# C Dll erstellen



## DarKo87 (26. September 2012)

Hallo,

Ich suche nach eine Deutschen Tutorial eine DLL zu erstellen.
Also ich schreibe eine c.file und die wandel ich dann in eine DLL oder so.

Muss man dabei eigentlich noch etwas beachten?

Gruß


----------



## Jennesta (26. September 2012)

Hi,
schau mal hier bei Tutorials.de http://www.tutorials.de/content/356-dll-erstellen-und-eigene-programme-einsetzen.html.
Ich kann dir nur leider nichts genaues dazu sagen, da ichs noch nicht selbst gemacht habe.

Grüße Jennesta


----------



## DarKo87 (27. September 2012)

Ja das hab ich auch schon gefunden, leider hilft mir das nicht. Ich arbeite mit Eclipse und irgendwie kann er die Dateien nicht compilieren. Ach man, das nervt das es im internet einfach mal nix hilfreiches gibt -.-'


----------



## DarKo87 (27. September 2012)

Irgendwie glaub ich das nicht, das es im Internet kein Vernünftiges Tutorial gibt damit man mit C eine verdammte DLL erstellen kann.
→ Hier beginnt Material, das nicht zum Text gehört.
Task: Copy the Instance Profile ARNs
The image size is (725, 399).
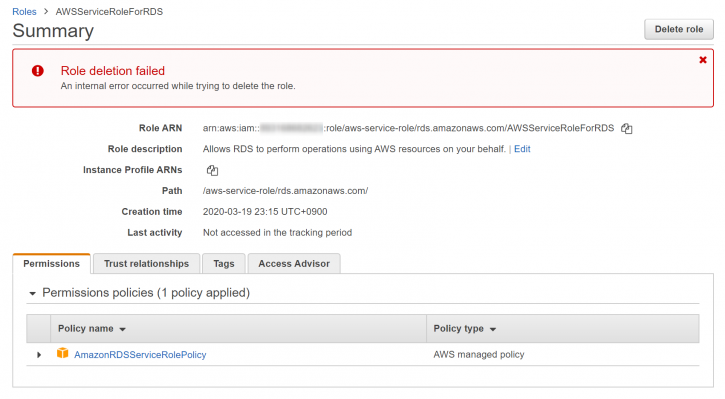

Das mit den Code:Blocks funktioniert einfach nicht. Hab es schon zich mal probiert, er will die Datei einfach nicht Komplilieren ... -.-' *NERV*


----------



## deepthroat (27. September 2012)

DarKo87 hat gesagt.:


> Irgendwie glaub ich das nicht, das es im Internet kein Vernünftiges Tutorial gibt damit man mit C eine verdammte DLL erstellen kann. Das mit den Code:Blocks funktioniert einfach nicht. Hab es schon zich mal probiert, er will die Datei einfach nicht Komplilieren ... -.-' *NERV*


Vermutlich hast du einfach etwas falsch gemacht. Zeig den Code und die Fehlermeldung.

Code::Blocks generiert übrigens problemlos ein fertiges + lauffähiges DLL Projekt über den Neues Projekt Wizard.

Gruß


----------



## DarKo87 (27. September 2012)

Also ich nutze momentan die Demo aus dem Tutorial.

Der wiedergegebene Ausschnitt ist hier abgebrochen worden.